Le hacker « Jabroute » ébranle les services secrets marocains

Publié le:

Au cœur de la lutte pour la succession, les services de renseignement du régime marocain traversent une guerre interne qui s’est intensifiée ces derniers jours, alimentée par les révélations de la presse française, notamment Le Monde, et par les fuites organisées d’un hacker se présentant sous le pseudonyme de « Jabroute ». Ce dernier a mis à nu de hauts responsables marocains accusés d’utiliser le logiciel espion sioniste Pegasus pour surveiller leurs opposants politiques ainsi que des personnalités étrangères.

Aujourd’hui, « Jabroute » n’hésite pas à dénoncer les plus hauts responsables des services de renseignement marocains, qu’il accuse de protéger et d’organiser un système de corruption généralisé. Selon lui, la Direction générale de la surveillance du territoire (DGST), considérée comme l’un des organes les plus puissants du royaume, est désormais sous son contrôle. Il avertissait déjà il y a quelques semaines : « Le service censé protéger le Maroc n’est rien d’autre qu’un outil hors de contrôle, destiné à protéger les corrompus, à réduire au silence les voix discordantes et à vendre les secrets du royaume, hypothéquant ainsi l’avenir du Maroc » .

Dans sa dernière intervention, documents à l’appui, « Jabroute » accuse Abdelrahim Hamidane, chef de la police politique à Casablanca, d’avoir profité de son salaire modeste de fonctionnaire pour acquérir une villa avec piscine en Californie, l’un des quartiers les plus huppés de la ville.

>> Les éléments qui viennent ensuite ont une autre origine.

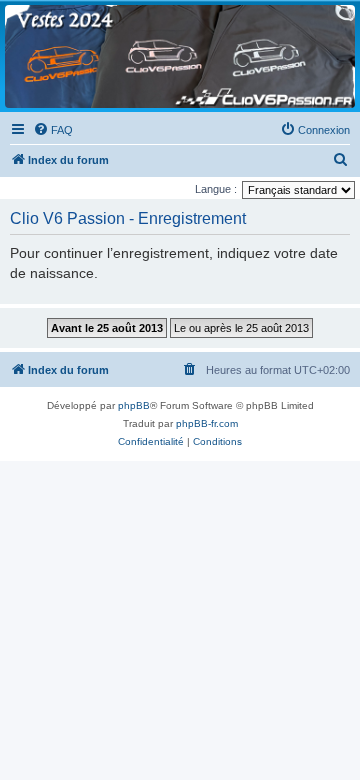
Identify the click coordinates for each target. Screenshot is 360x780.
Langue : (216, 189)
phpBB (134, 405)
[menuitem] (53, 130)
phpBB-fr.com (207, 423)
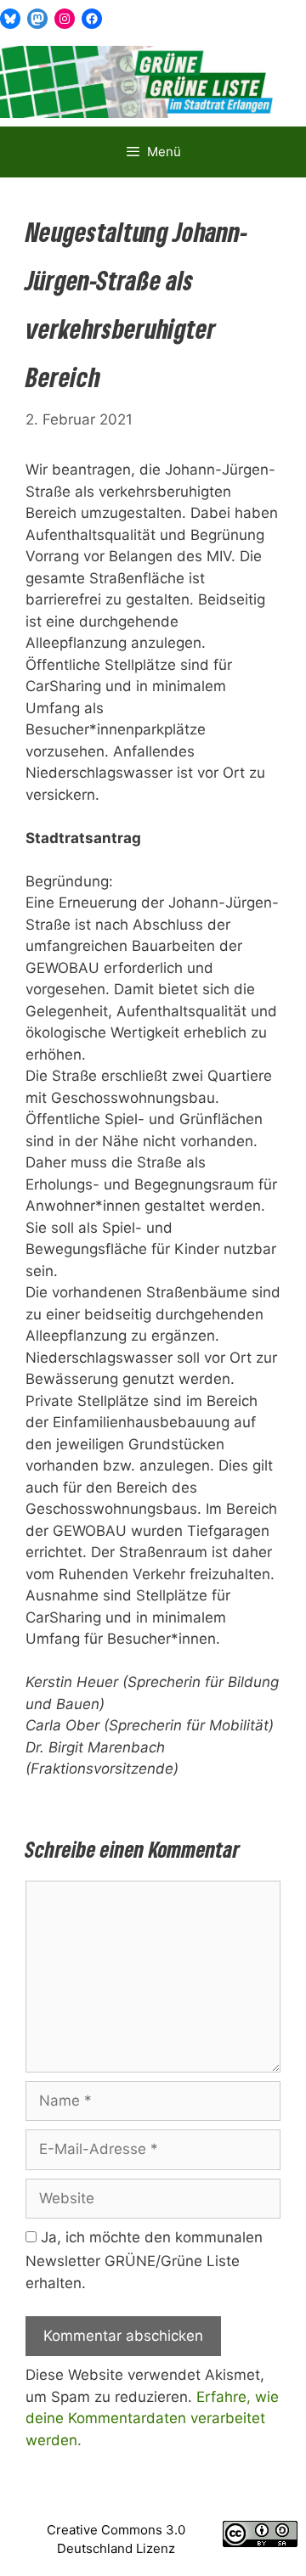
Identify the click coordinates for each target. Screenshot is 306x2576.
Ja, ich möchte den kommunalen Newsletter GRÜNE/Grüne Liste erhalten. (144, 2260)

Dans les semaines précédant ce scandale, sa cible principale était Mohamed Raji, surnommé à Rabat « Monsieur Écoute », cerveau des opérations d’interceptions illégales et responsable de la mise en œuvre du logiciel espion Pegasus. Ce dispositif a été utilisé par le régime marocain pour espionner les téléphones du Premier ministre espagnol Pedro Sánchez, du président français Emmanuel Macron, de ministres des deux pays ainsi que de plusieurs personnalités politiques et médiatiques.

Les révélations de « Jabroute » ne se sont pas arrêtées là : ses publications ont visé également des ministres, des juges, des hauts fonctionnaires de la DGST, et même l’entourage du roi Mohammed VI. Mohamed Raji, précise-t-il, jouait un rôle de médiateur entre le palais et les services de sécurité, assurant la protection des secrets sensibles du régime.

En juin dernier, le hacker avait ciblé le ministre de la Justice, Abdellatif Ouahbi : « Monsieur le ministre, vous avez parlé hier de Jabroute au Parlement ; nous vous avons donné l’occasion d’améliorer les choses dans l’intérêt du peuple marocain, de la justice et de la vérité. Malheureusement, au lieu de saisir cette chance en héros, vous avez préféré recourir au mensonge et au déni, répétant naïvement les faux rapports qu’on vous a remis, rejetant la faute sur les autres… Sachez que Jabroute mène des enquêtes approfondies. Vous serez contraints d’affronter les conséquences… ».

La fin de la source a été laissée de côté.